If a broker’s response was to lower the leverage offered to its retail clients, the clients would just go elsewhere. If the overall industry lowered leverage offered to retail clients in response to the changes then I think we would see a lot of clients move to overseas brokers. This was seen with Japanese retail clients when the Japanese government placed leverage limits on FX trading.

These changes will be welcomed by large brokers that are already running a B book, but resisted by smaller and less sophisticated brokers as these changes effectively put significant pressure on them. It also puts additional barriers for new players to enter the industry, further reducing competition.

Unfortunately this is not great news for Prime of Prime firms and fully STP brokers. PoP brokers may find their clients (usually smaller brokers) don’t have enough of their own capital to cover margin and will probably be forced to adopt a B book model.

Fully STP brokers will find hedging far too capital intensive without the use of client money, plus the return on capital often won’t be worth the risk.
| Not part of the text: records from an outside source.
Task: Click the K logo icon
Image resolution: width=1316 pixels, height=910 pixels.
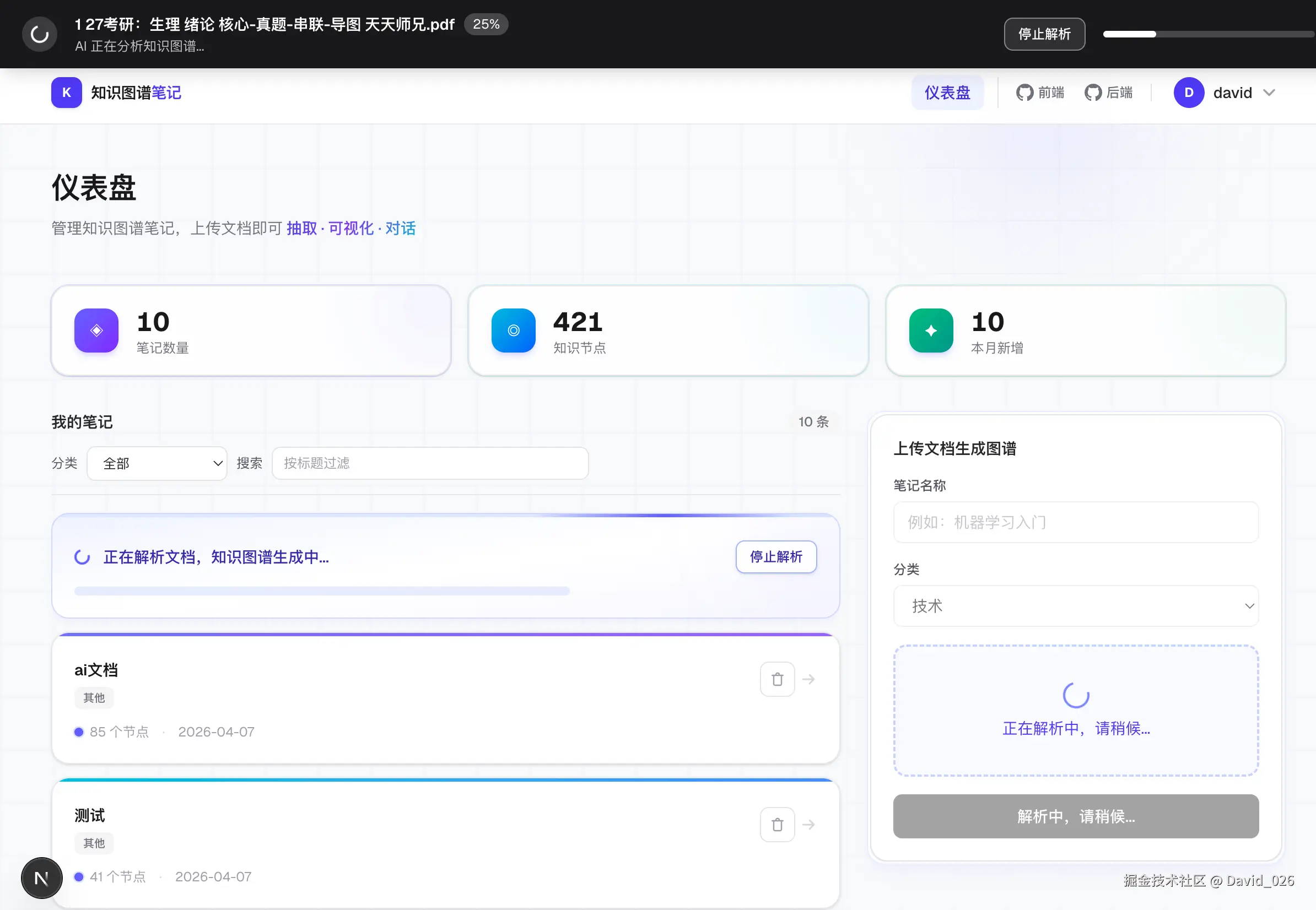Action: (66, 93)
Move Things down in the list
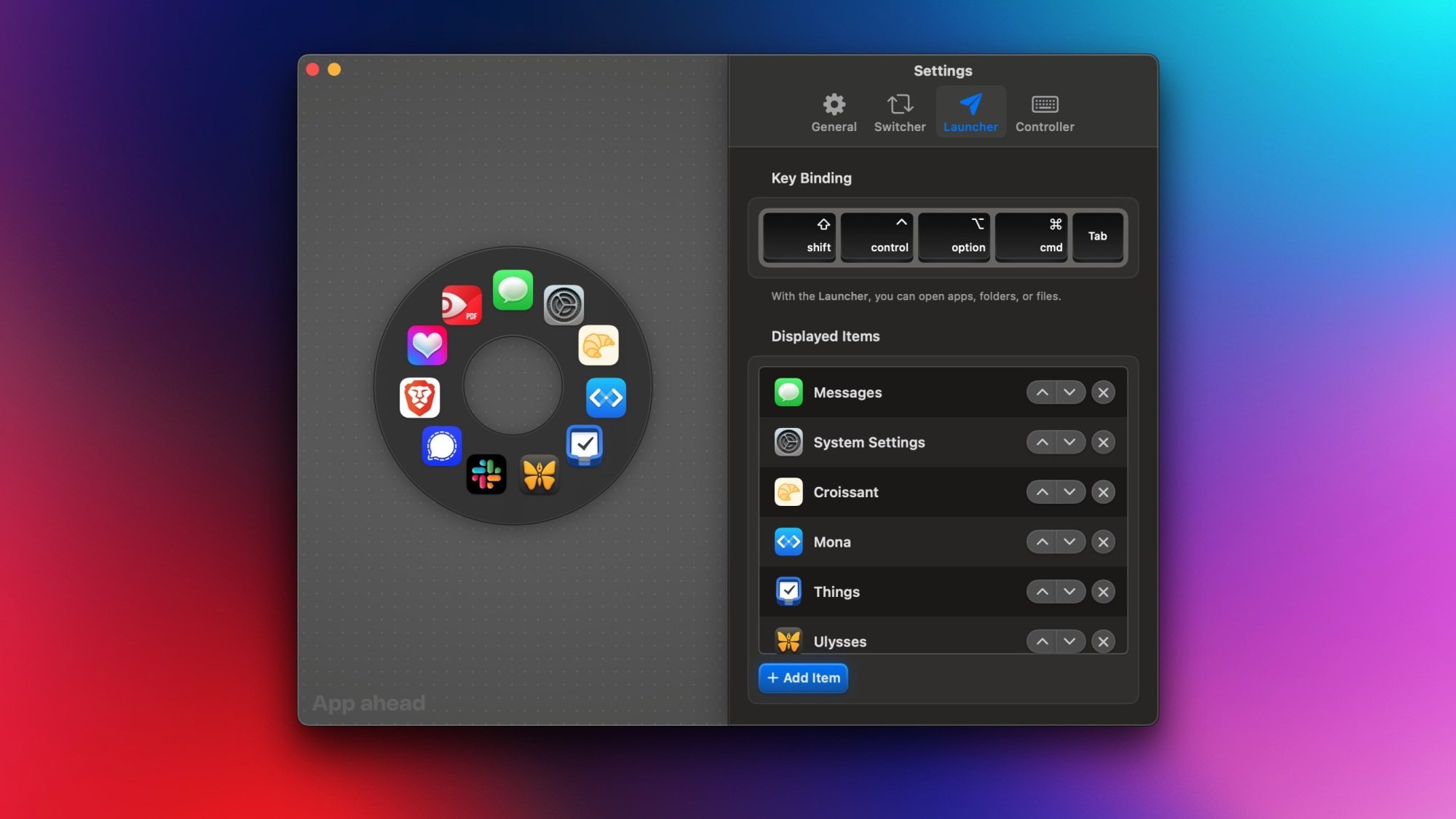1456x819 pixels. coord(1069,591)
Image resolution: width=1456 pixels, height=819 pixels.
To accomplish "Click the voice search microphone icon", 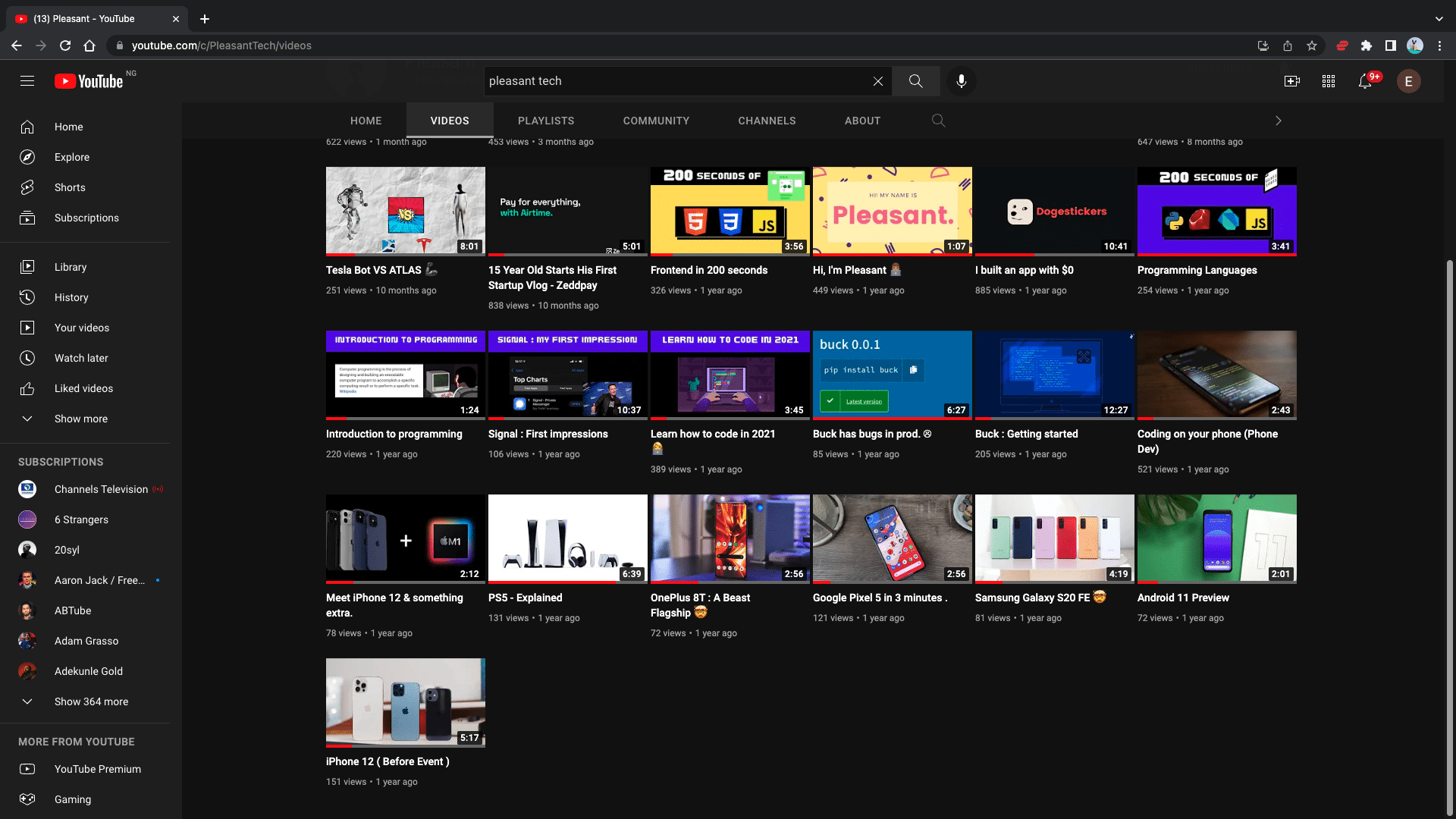I will tap(961, 81).
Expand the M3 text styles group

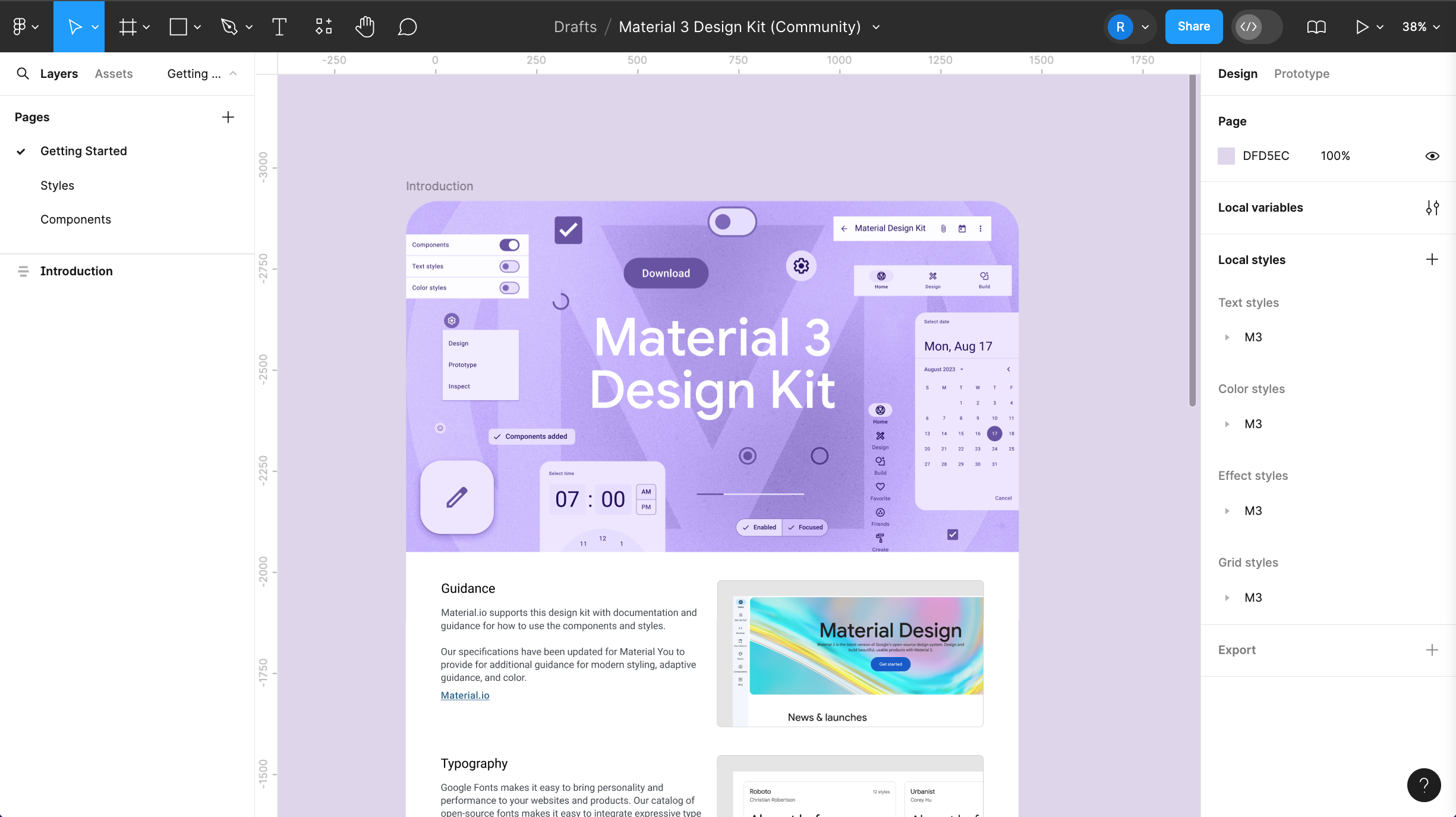(x=1227, y=337)
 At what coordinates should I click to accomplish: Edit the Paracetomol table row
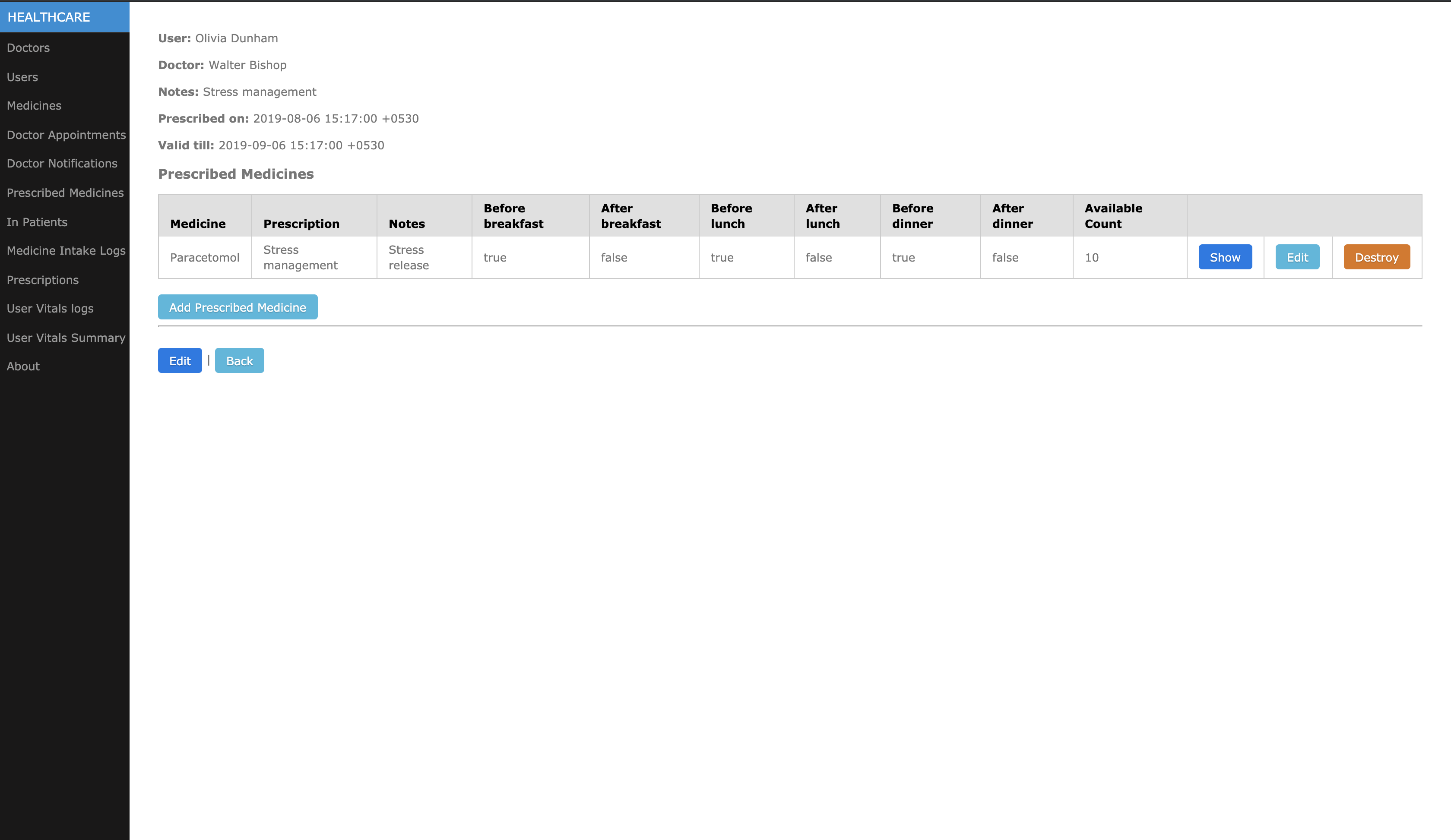[1297, 257]
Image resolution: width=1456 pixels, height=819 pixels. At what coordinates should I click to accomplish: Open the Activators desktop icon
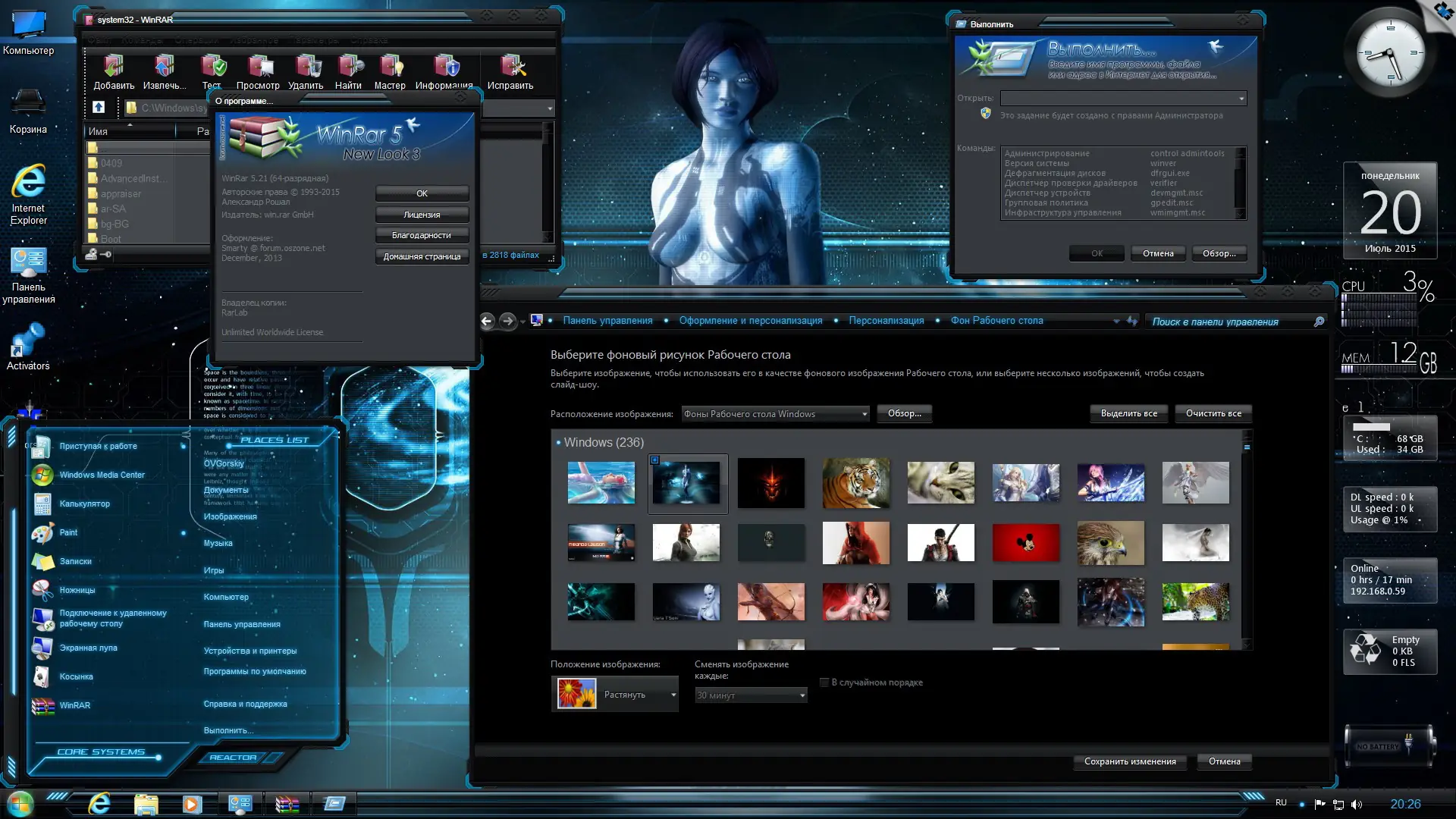(28, 341)
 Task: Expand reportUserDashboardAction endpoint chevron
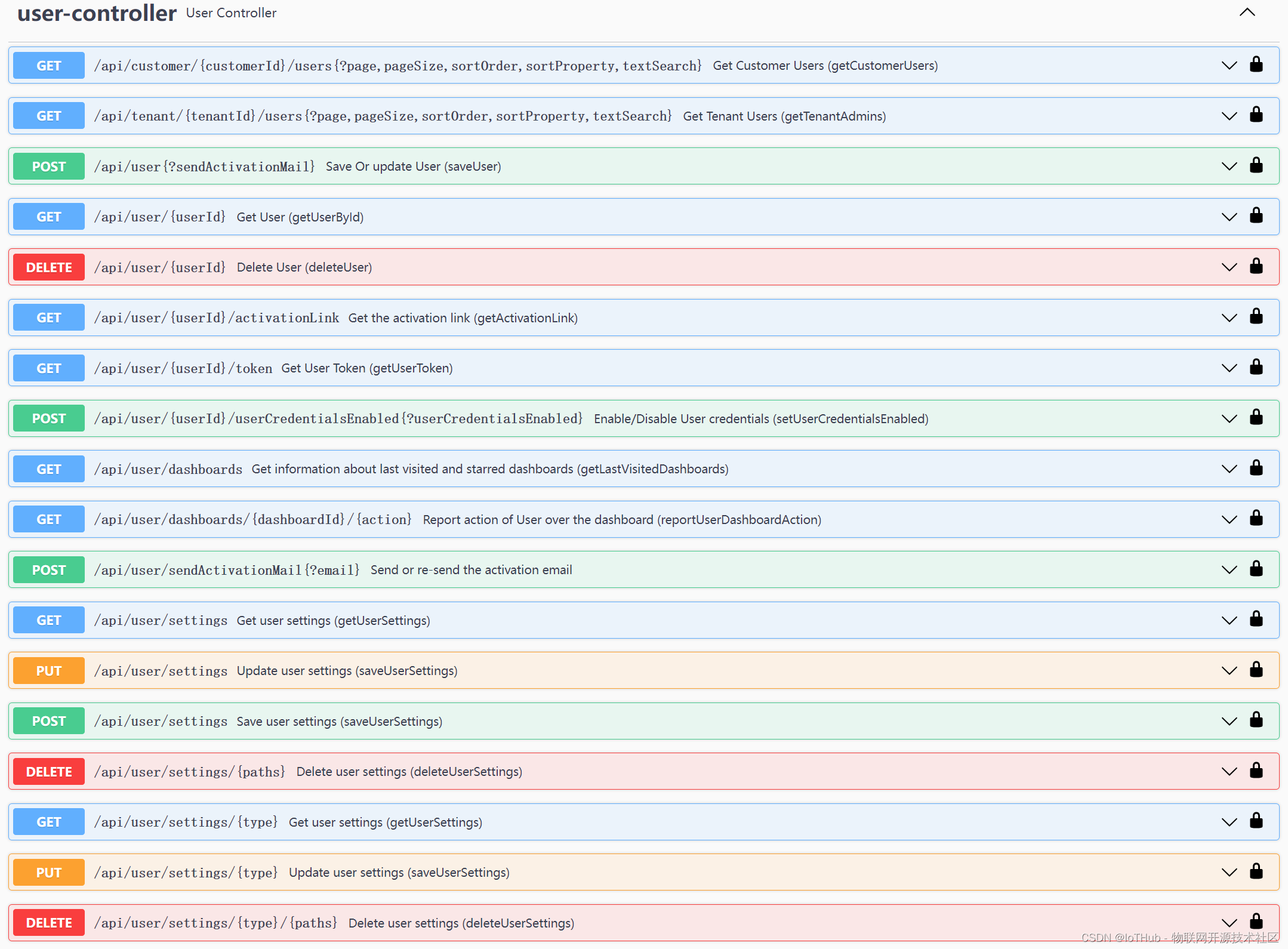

For retail clients, in general I don’t see this as being the good news it may at first appear. I think there are a few cases in the past where it could have saved clients from losses but there are also plenty of examples where it would have made no difference. Even with client money staying in trust account there is still plenty of room for error, poor accounting and outright fraud.

Furthermore, these proposed reforms may reduce competition and severely limit the STP model, neither of these outcomes being good for the average retail client.

From my perspective, a more sensible approach would be for the government to impose additional oversight and reporting obligations regarding capital adequacy on brokers, and to require that the use of client money be limited to hedging of client positions.